CHARLOTTE -- Ahead of the International Champions Cup friendly between Paris Saint-Germain and Chelsea, former Blues defender David Luiz took some time to discuss his experience playing in the United States so far.

With news of PSG teammate Zlatan Ibrahimovic’s desire to play in Major League Soccer at the end of his European career, Luiz echoed Ibrahimovic’s positive sentiments about the growth of soccer in the United States, predicting that a host of top European players will likely be making their way to the U.S. in the near future, including possibly even him.

“You can see MLS is growing up a lot,” Luiz told ProSoccerTalk. “The next five, ten years here [the United States] will be the future for many many players. [Zlatan] is older than me, so he can speak more about it than me, but it is a pleasure to be here. I think the American people know how to make a show, and they start to love soccer now as they love baseball, basketball, and American football.”

He said those positive feelings have had an impact on him and his teammates, and that those good vibes about the game in the States are swaying his thoughts about his future.

“It’s always very nice to be here,” Luiz said. “The atmosphere here, whether it’s a friendly match or a tournament is very, very nice. Like I said, it can be the future for many, many players, so why not for me? The quality of life here for families and for everybody is very nice.”

He did offer one suggestion for the growth of soccer in the United States, one that is hardly surprising coming from a player who has been immersed all his life in traditional soccer powerhouses.

“The passion can come when you have one organization,” Luiz said. “You need to have a competition for the first league, for the second league.

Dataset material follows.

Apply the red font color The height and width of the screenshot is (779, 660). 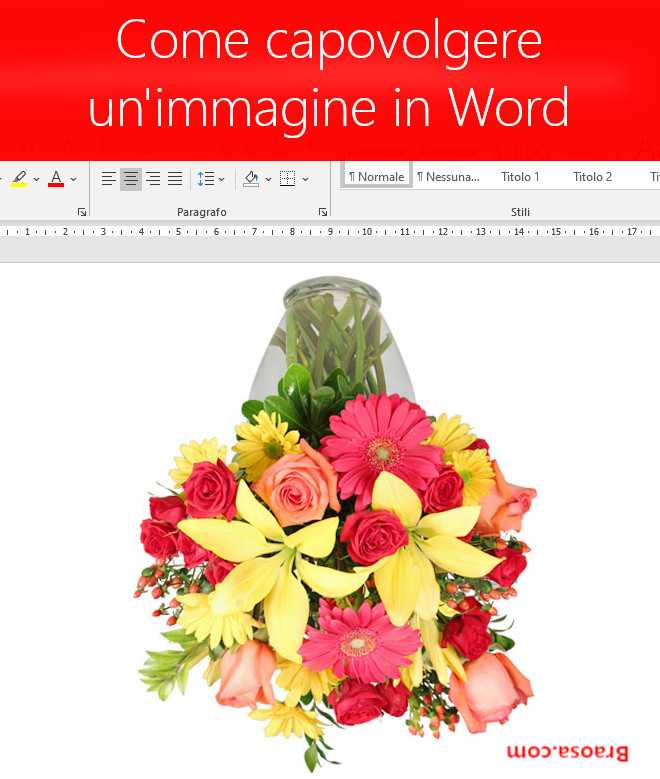point(56,179)
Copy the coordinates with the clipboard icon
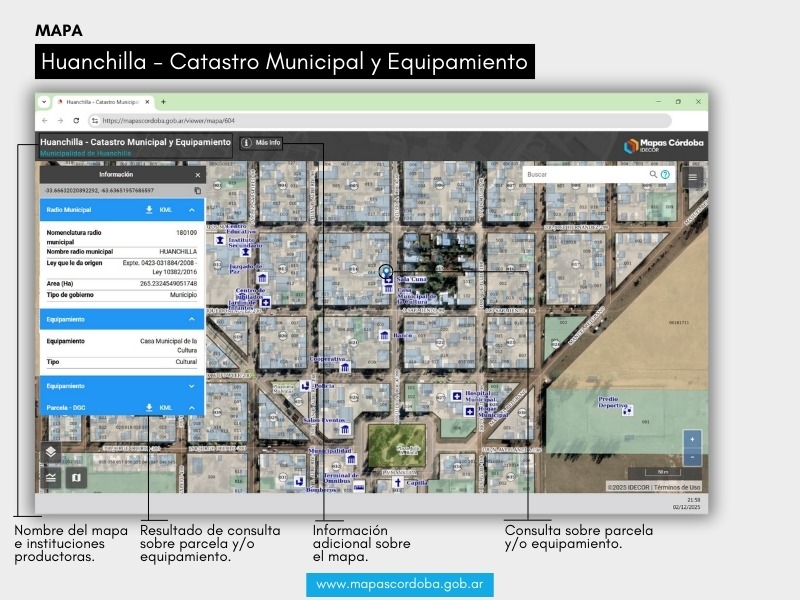 pyautogui.click(x=197, y=190)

Now you don’t have that, the teams that play in the first division play in the first division, so I think you need to have this to grow up.”

In other words, he supports promotion/relegation.

Luiz also pointed towards the academies as a place that could continue to grow to get youth players flowing through on a regular basis, but agreed the national team is on a level that forces top opponents to take it seriously. “They are preparing themselves for that [a jump to the top level],” Luiz said. “They have proven that the last few years. They have a great coach, he knows about football so that’s why they improve a lot, and I think it is about the passion about soccer in this country now. Everybody is starting to love soccer as they love different sports, so that’s why it’s going up.”

The 28-year-old Brazilian has always been one of the most accessible players in Europe for fans, and that was no different in Charlotte. From the moment he stepped off the bus, he was the only PSG player who spent more than a moment signing autographs for awaiting fans. Up in the hotel he was approached by a kid from Indianapolis whose parents drove all night to get him to the game, and the boy hoped to get Luiz’s autograph for his 10th birthday. He ended up with an autograph, a picture, and a 5-minute conversation with the defender that left the child beaming from ear to ear.

“I love to say thank you, because without them [the fans] we are nothing,” Luiz said wholeheartedly. “I need to have these kind of moments with kids, we need to be available for them - first of all I love it, but also they [the fans] deserve it. Not too many players like to do this kind of thing, but lots of players love to play in front of a full stadium, so you need to be intelligent, because they go hand in hand.”